Paul ne répondit pas à sa provocation et se contenta d'un sourire en fixant ses yeux.

  • Dis-moi, t'es un gars bien ou un gars pas bien ?

  • D'après toi ? lui répondit Paul, le perçant de son regard toujours souriant.

Le gars ne répondit pas. Puis le verdict tomba :

Bon, j'le garde pour ma femme.

Paul eut à peine le temps de dire « t'as raison » qu'il était parti le pas leste, presque dansant sur la place Ducale.

Paul le regarda s'éloigner, faire des mouvements théâtraux dans une rue, puis s'éclipser.

« C'est Rimbaud ado ! Enfin, en plus joyeux. Plus gai luron», pensa-t-il.

Mais Arthur ne fut-il pas dans une telle humeur par moment ? N'était-il, comme ce jeune et comme Paul, tantôt triste, tantôt gai ? Ne partageait-il pas avec eux une bipolarité plus forte que la moyenne ?

 

Paul songea à Robert ou "Bébert" de Rainbow pour Rimbaud de Jean Teuléqui avait failli devenir son héros préféré. Un moment, il rit franchement à pleine gorge. Le passage du scorpion dans le cercle qui ne pouvait franchir la ligne sans se piquer et remplacé par une mouche qui volait aussitôt était irrésistible. Une poésie parfois renversante: Isabelle chevauchant Robert, « Leurs deux sexes bafouillent un fouillis d'ombres tendres et tièdes ». Les portraits de voyage brossés en dehors des strophes du duo déjanté étaient souvent très beaux : par exemple celui du visage d'amour dessiné au creux de la main d'une femme ayant perdu son bébé...

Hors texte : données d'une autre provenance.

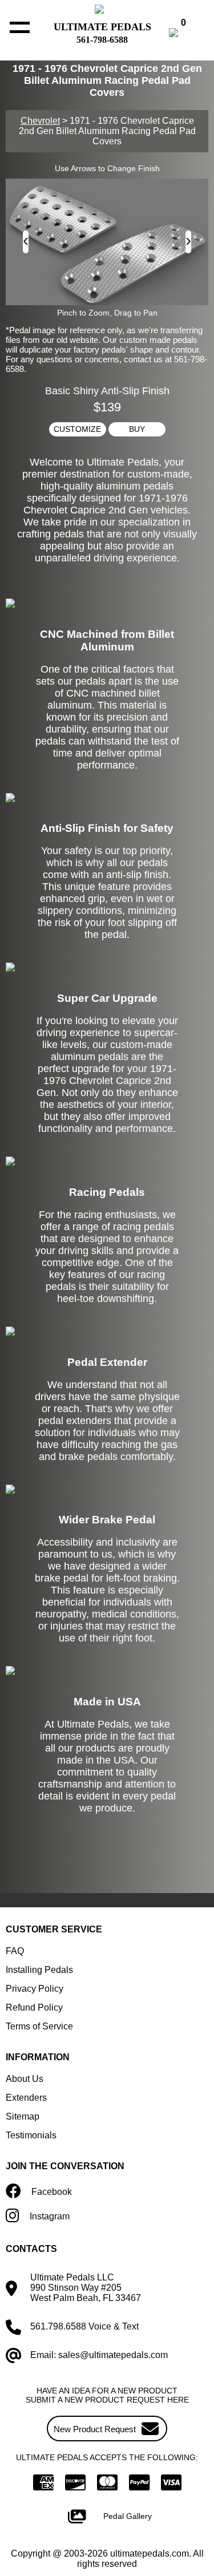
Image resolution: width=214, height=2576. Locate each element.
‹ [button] (26, 239)
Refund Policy (34, 2007)
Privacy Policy (34, 1988)
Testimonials (31, 2135)
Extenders (26, 2097)
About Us (24, 2079)
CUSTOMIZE (77, 429)
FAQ (15, 1951)
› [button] (188, 239)
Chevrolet (40, 121)
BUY (137, 429)
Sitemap (22, 2116)
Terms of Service (39, 2026)
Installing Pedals (39, 1970)
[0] (185, 34)
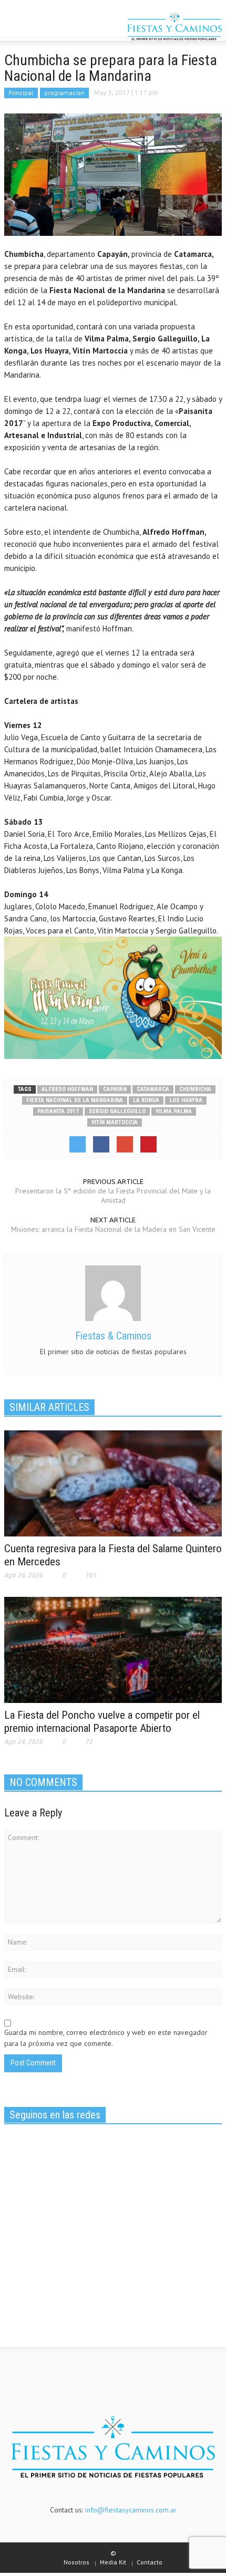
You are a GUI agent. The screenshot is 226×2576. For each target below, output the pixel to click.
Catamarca (153, 1089)
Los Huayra (185, 1100)
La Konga (146, 1100)
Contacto (149, 2562)
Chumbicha (195, 1089)
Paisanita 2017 (58, 1111)
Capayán (115, 1089)
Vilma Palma (174, 1111)
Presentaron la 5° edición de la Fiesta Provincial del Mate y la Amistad (113, 1195)
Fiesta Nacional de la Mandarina (74, 1100)
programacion (64, 93)
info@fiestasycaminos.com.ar (131, 2510)
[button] (39, 27)
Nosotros (76, 2562)
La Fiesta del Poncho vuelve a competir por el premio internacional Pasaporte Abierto (102, 1721)
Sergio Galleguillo (117, 1111)
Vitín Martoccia (114, 1122)
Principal (21, 93)
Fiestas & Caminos (113, 1335)
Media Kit (113, 2562)
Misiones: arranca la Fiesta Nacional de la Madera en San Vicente (113, 1229)
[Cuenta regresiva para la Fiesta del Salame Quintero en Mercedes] (113, 1482)
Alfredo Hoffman (67, 1089)
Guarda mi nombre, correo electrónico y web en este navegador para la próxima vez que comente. (106, 2038)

Paul se souvint aussi du Bateau ivre crié de l'intérieur d'une armoire, le corps de Robert tatoué de phrases de Rimbaud dont la plus marquante est celle de sa lèvre inférieure: « Je est un autre ». Le questionnement des parents : Quelle est l'erreur qu'on a fait pour qu'il soit comme ça ? La mère va jusqu'à lire Rimbaud qu'elle ne comprend pas, sauf les lettres.

Mais, assis à côté de la fontaine alors que le héros de Jean Teulé n'avait connu qu'une statue à la place, Paul repensa à la question de son ado : « Rimbaud était-il musulman ? » Et il revit Robert, qui vient de « Robin », « rouge » (le mot anglais robin signifiant « rouge-gorge »), se promener au Caire en djellaba.

« Tu veux un Snickers ? » crut entendre Paul.